The text of the Inflation Reduction Act provides some direction, but it is both mercifully brief and maddeningly vague. It outlines three spending categories for the $4 billion.

The first option is to pay water users not to divert water. This is the objective of the Arizona and California farmers. The second is to reduce water demand and use through conservation and efficiency projects like drip irrigation. A third possibility is to restore ecosystems and habitats impaired by drought. The shrinking Salton Sea, a priority for California’s Imperial and Riverside counties, could be eligible.

The salinity of the Salton Sea now is almost twice as high as that of the ocean. Photo © J. Carl Ganter / Circle of Blue

These options reflect ideas already under debate. Farmers in southern Arizona have floated a plan along with counterparts in California that could reduce irrigation withdrawals from the lower Colorado River by as much as 925,000 acre-feet. Farmers in the Yuma area are pressing for payments of $1,500 per acre-foot of water that they forgo.

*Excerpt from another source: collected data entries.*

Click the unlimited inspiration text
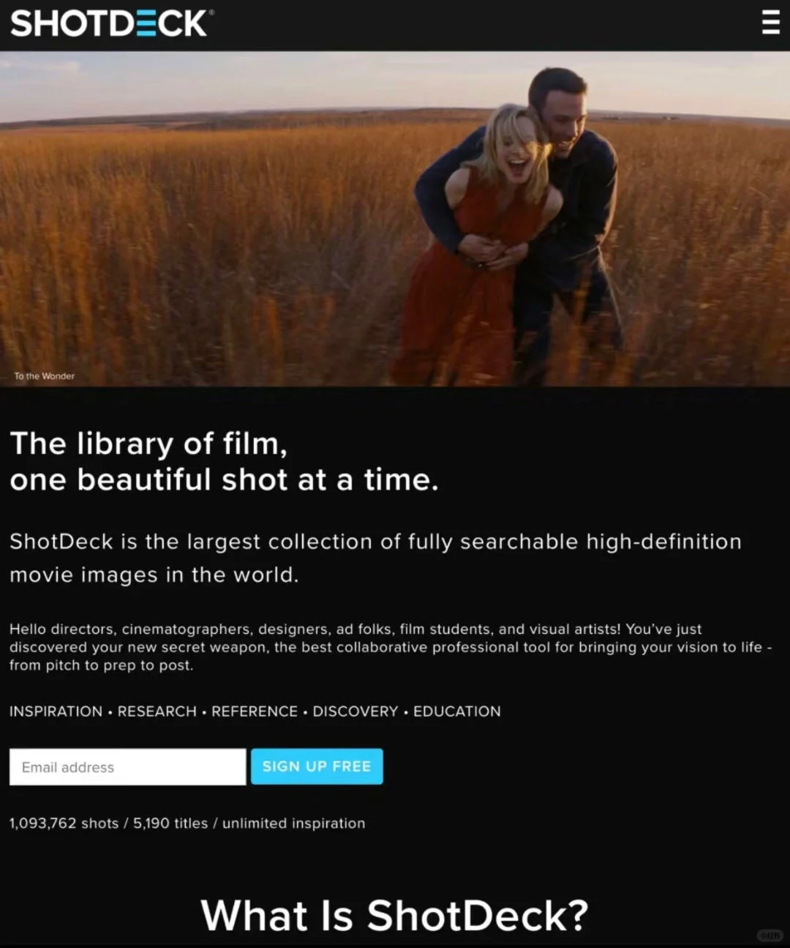 coord(294,824)
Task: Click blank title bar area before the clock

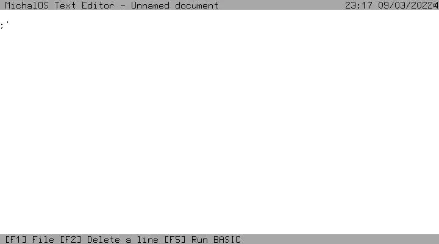Action: (280, 5)
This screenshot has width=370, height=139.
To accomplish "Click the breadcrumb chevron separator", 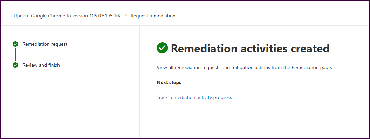I will (126, 16).
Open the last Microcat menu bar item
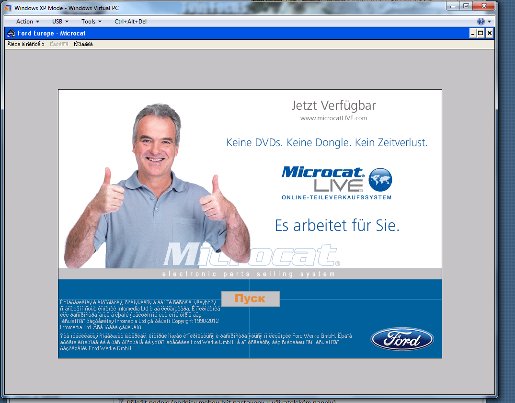This screenshot has height=403, width=515. [x=83, y=44]
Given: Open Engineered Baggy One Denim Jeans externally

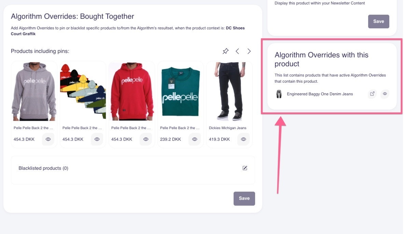Looking at the screenshot, I should coord(372,94).
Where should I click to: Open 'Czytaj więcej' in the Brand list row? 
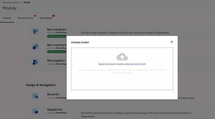tap(188, 98)

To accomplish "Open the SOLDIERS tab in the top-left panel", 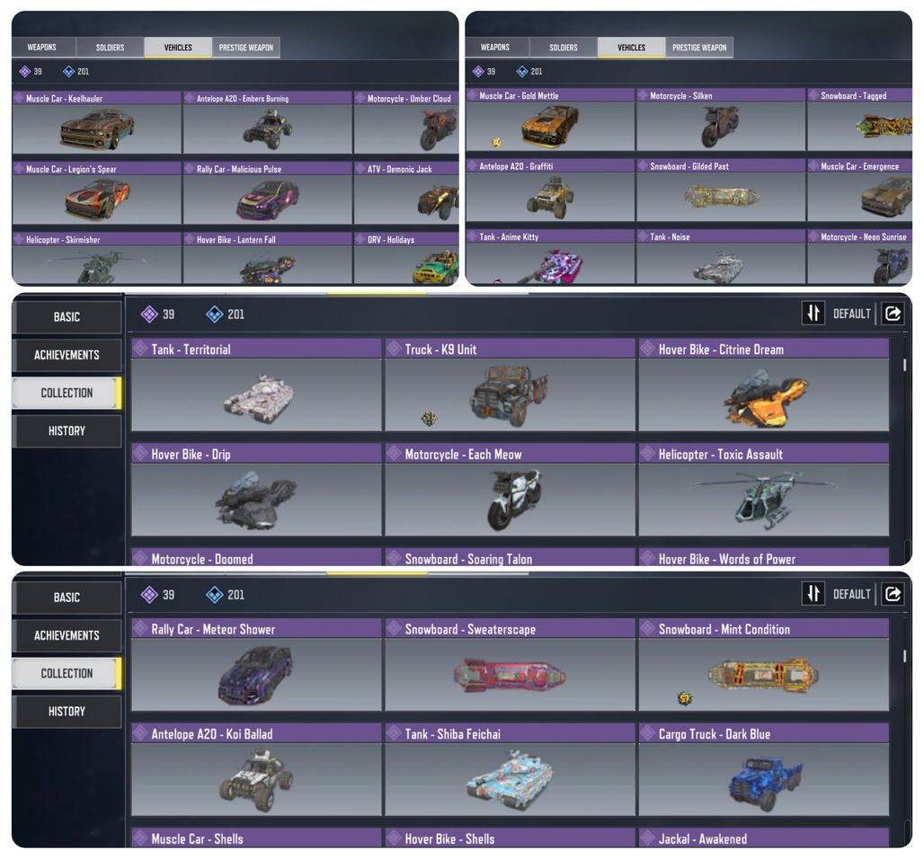I will [111, 47].
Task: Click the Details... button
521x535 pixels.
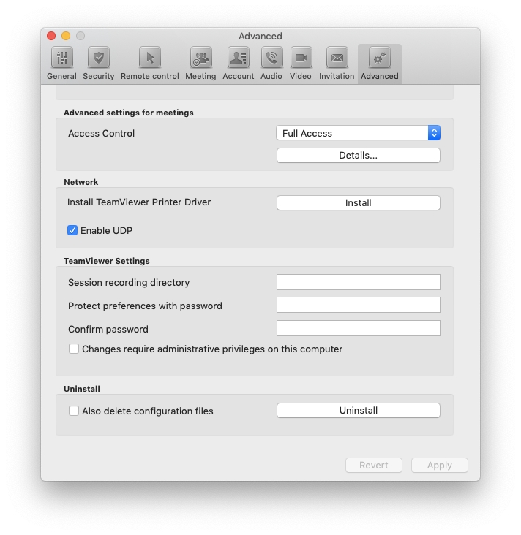Action: [x=358, y=155]
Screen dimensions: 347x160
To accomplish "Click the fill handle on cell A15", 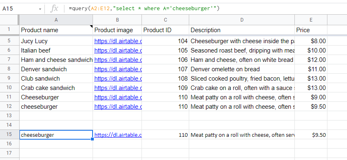I will point(92,139).
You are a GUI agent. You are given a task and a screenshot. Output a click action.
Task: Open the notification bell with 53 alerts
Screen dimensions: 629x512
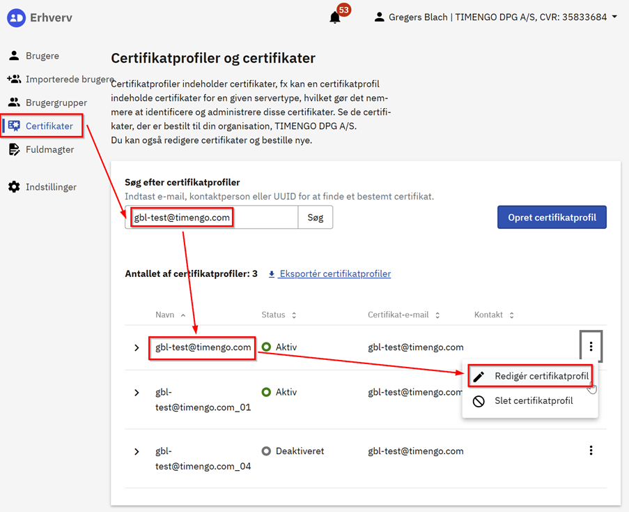[x=336, y=17]
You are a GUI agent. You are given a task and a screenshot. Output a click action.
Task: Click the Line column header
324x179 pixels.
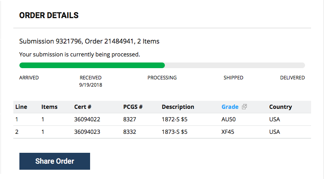tap(21, 107)
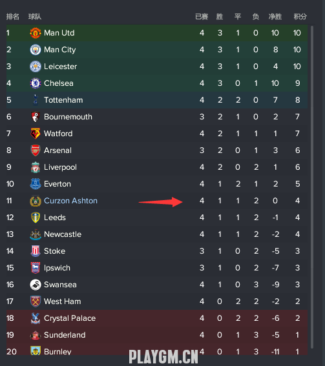The height and width of the screenshot is (366, 325).
Task: Click the Man Utd club crest
Action: pyautogui.click(x=36, y=33)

Their request — and the focus on the Colorado River — is a reflection of precarious times. Camille Touton, the commissioner of the Bureau of Reclamation, “set down the gauntlet” in the basin in June, when she ordered two million to four million acre-feet of water cuts in the next year, said Mark Limbaugh, president of The Ferguson Group, a lobbying firm that counts western irrigation districts among its clients.

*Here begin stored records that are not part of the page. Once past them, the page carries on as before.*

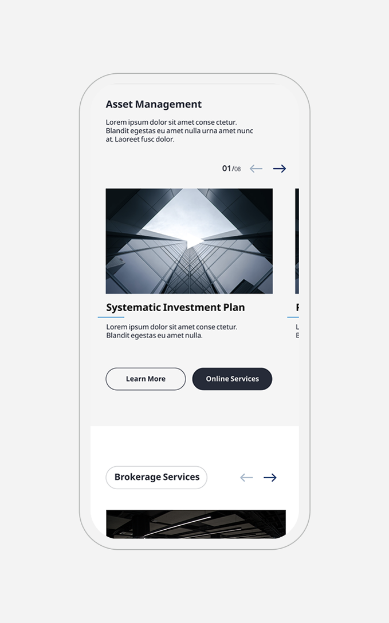
Task: Click the cut-off description of second card
Action: (x=297, y=331)
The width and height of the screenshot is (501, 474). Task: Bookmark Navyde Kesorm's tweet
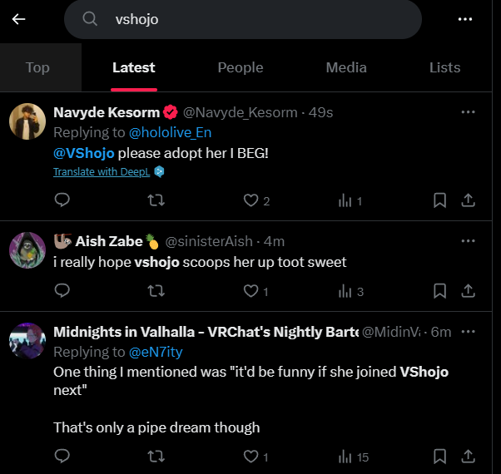click(x=440, y=200)
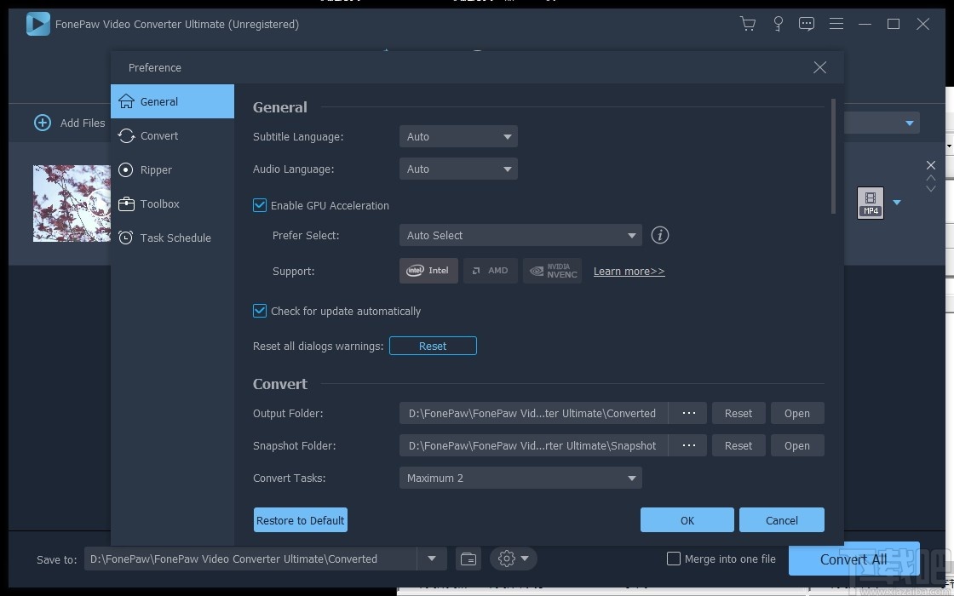Image resolution: width=954 pixels, height=596 pixels.
Task: Select the General preferences tab
Action: coord(158,101)
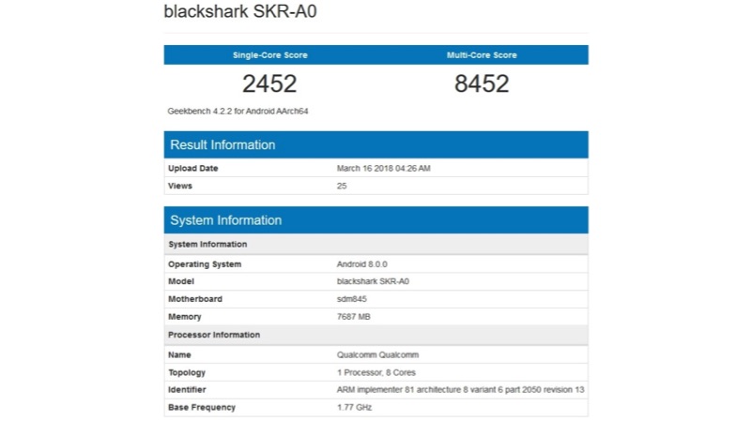
Task: Click the single-core score value 2452
Action: point(269,84)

Limbaugh, who served as the Interior Department’s assistant secretary for water and science in the George W. Bush administration, said that Touton’s conservation decree amounted to a statement of priorities: protecting lakes Mead and Powell from catastrophic declines is paramount. “If they spend money on something that doesn’t do that, it’s not going to solve their problem,” he told Circle of Blue.

Reclamation declined to respond to questions about the agency’s decision-making process for allocating the funds. Rob Manning, chief of public affairs, said that the agency does not comment on pending legislation.

Gimbel, who oversaw water and science policy at the Department of the Interior in the Obama administration, said she would rely on what already works. “If I were Reclamation, I’d want to go with processes that are tried and true,” she said.

Gimbel pointed to two existing programs that Reclamation could draw upon. One is WaterSMART, a program that takes grant applications for projects to secure reliable water supplies. Another is the system conservation program piloted in the Colorado River basin to store conserved water in Lake Mead.

Ferguson noted that the bill directs Reclamation to rely on existing laws and authorizations.

According to Kevin Moran of the Environmental Defense Fund, a problem Reclamation might face as it doles out money is the tension between immediate action and long-term benefits. Paying farmers not to farm saves water now. Installing more efficient irrigation equipment or lining canals results in structural changes in water use that could reverberate decades into the future.

“We have to engage quickly in the near term,” Moran told Circle of Blue. “But we also need to accelerate what we’re doing on a large scale to promote long-term water use reductions and resilience.”

Reclamation’s decisions will be closely watched, especially along the Colorado River, where the Imperial Irrigation District is the largest single water rights holder. The district in the far southeastern corner of California holds rights to nearly as much water from the river as the state of Arizona.

JB Hamby, an IID board member, told Circle of Blue that the district is willing to forgo water deliveries. But only as long as there is a commitment to mitigate damage to the Salton Sea. A sump for farm runoff, the inland Salton Sea has been shrinking because of declining inflows. Less irrigation water means less runoff. As the lake recedes it is becoming saltier, harming fish. More lakebed dust and salts are then exposed to the wind.

Hamby said that district leaders are still assessing what they think is reasonable compensation that accounts for all costs due to water cuts. Those costs include not only reduced farm earnings, but also less income for farm supply companies and workers and less money circulating in community businesses.

“We don’t want to damage our communities by not receiving funding to cover the impacts,” Hamby told Circle of Blue.